Oil and gas prices continue to increase rapidly in most areas of the world, with no relief in sight anytime soon. The global economy has reached a point where the demand for these products continues to increase, while the supply keeps dropping as production decreases worldwide. This article will attempt to explain what caused this sudden change in prices, as well as what can be done to help stabilise them in the future.
Increased demand from Asia
Many experts point to increased demand from China, India, South Korea, and Japan as a key driver of rising oil prices. Most projections show that demand for oil will continue to grow in Asia as emerging markets like China continue to develop at a rapid pace. As these economies become larger—and wealthier—the amount of resources they consume increases. More cars on roads mean more gas guzzled, which means higher prices at your local station down the road. If you live in an area that gets its energy from foreign sources (not just oil but natural gas too), you’re especially vulnerable to price fluctuations because these countries can enact embargoes or threaten military action if we don’t do what they want on any given issue.
Decreasing supply from OPEC countries
While oil and gas prices have increased, demand is also high. The only way to balance these two factors is for a decrease in supply—and that’s exactly what OPEC countries did. Back in 2014, OPEC countries, such as Saudi Arabia and Iraq, began cutting back on production to boost prices. These countries hope that by limiting supply they will be able to drive up prices since it will be harder for new companies to fill in those gaps; however, their plan may not work as well as they’d hoped. Already there are stories of energy shortages in parts of Asia where demand is especially high due to continued economic growth in China and India. If low levels of supply continue throughout 2016, prices could rise even further over time.
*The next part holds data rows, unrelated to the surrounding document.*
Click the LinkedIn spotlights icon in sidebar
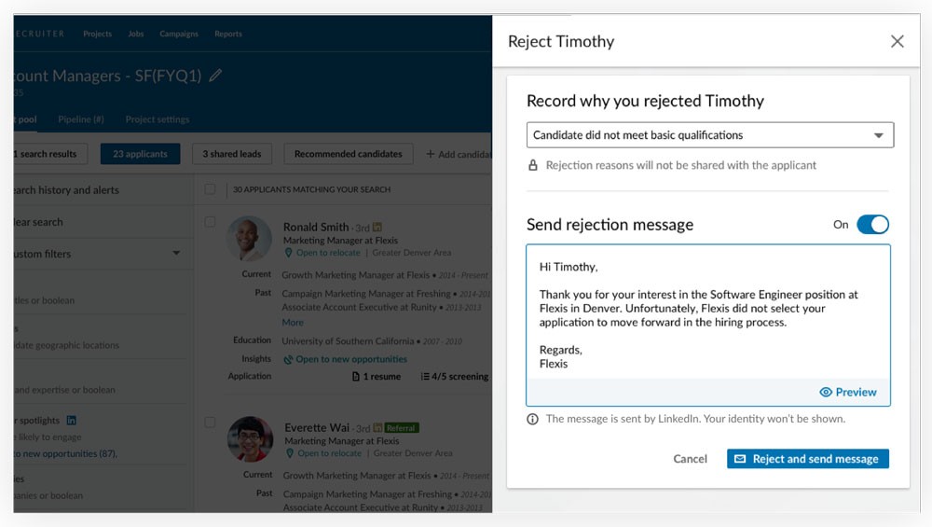Viewport: 932px width, 527px height. click(72, 420)
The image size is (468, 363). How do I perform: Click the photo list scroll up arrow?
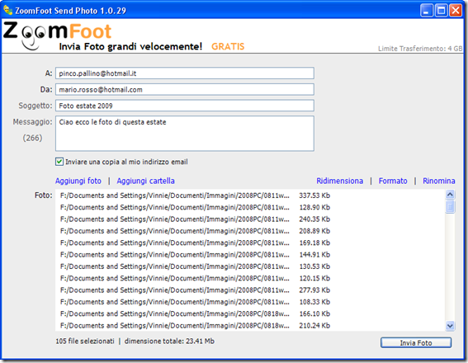[450, 195]
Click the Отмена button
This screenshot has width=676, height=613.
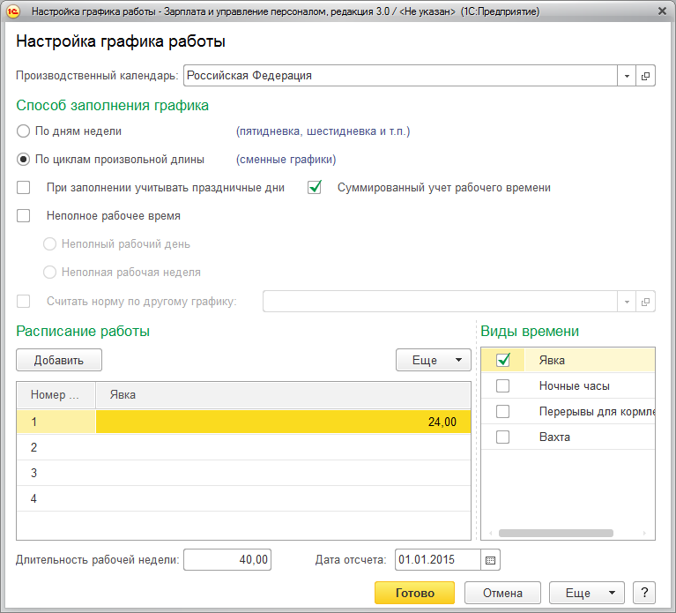coord(502,593)
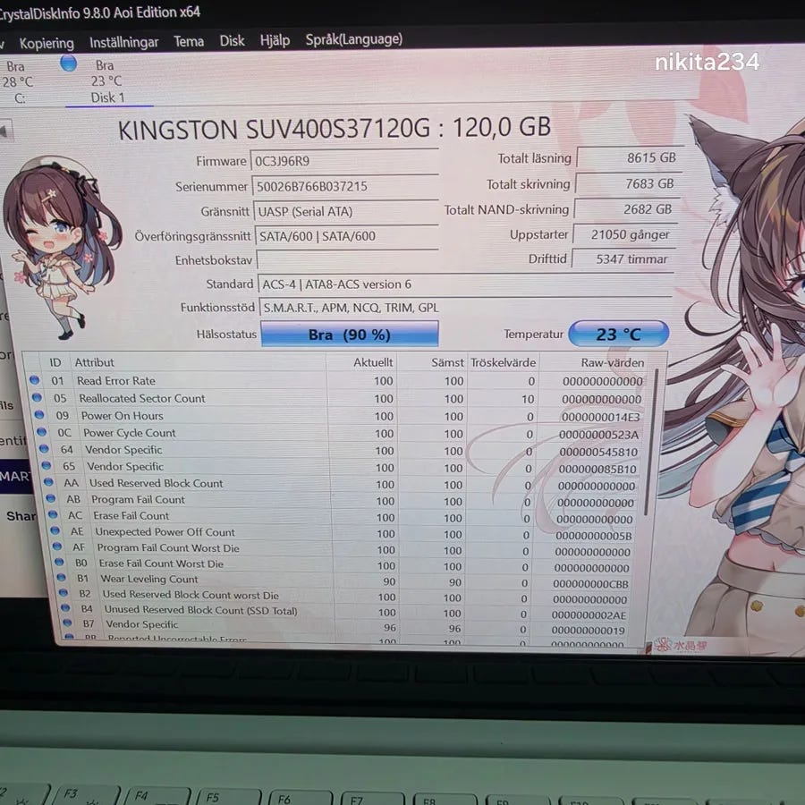Image resolution: width=805 pixels, height=805 pixels.
Task: Click status dot for Power On Hours
Action: [x=39, y=415]
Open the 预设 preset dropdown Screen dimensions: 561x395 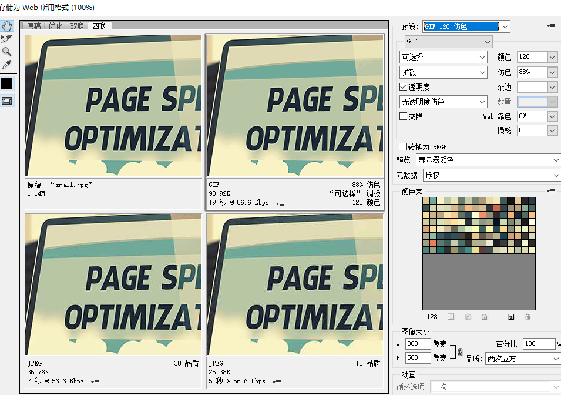pos(466,26)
The United States imposed sanctions on Iran’s energy, port and shipping sectors in early November. The sanctions are a response to Iran’s nuclear activities, which Western nations fear are geared toward producing a nuclear weapon. As such, oil markets have taken notice of a possible disruption in oil exports from Iran, which amounts to about 2.5 million barrels per day or 5 percent of global production. If Iran reduces its export by even 1 million barrels per day due to these sanctions—as some analysts believe will happen—the price of crude will likely increase by $10-15 per barrel. For example, between Nov 12-16th crude oil rose from $79.33/barrel to $86.62/barrel as international tensions over Iran were elevated
US Mid-Term Elections Results
If you’re unfamiliar with them, mid-term elections are held every two years to fill positions in federal, state, and local governments. Typically not as controversial as presidential elections, these types of elections have recently drawn a great deal of media attention because of a campaign that focused on topics such as immigration reform and relations with Russia. The results from these midterm elections will have significant consequences for politics over the next two years. In light of all that’s been going on, it’s worth considering how you might vote differently or whether you would change anything about your lifestyle during an election year. Midterms likely won’t get as much attention in future years, but they definitely deserve our attention now.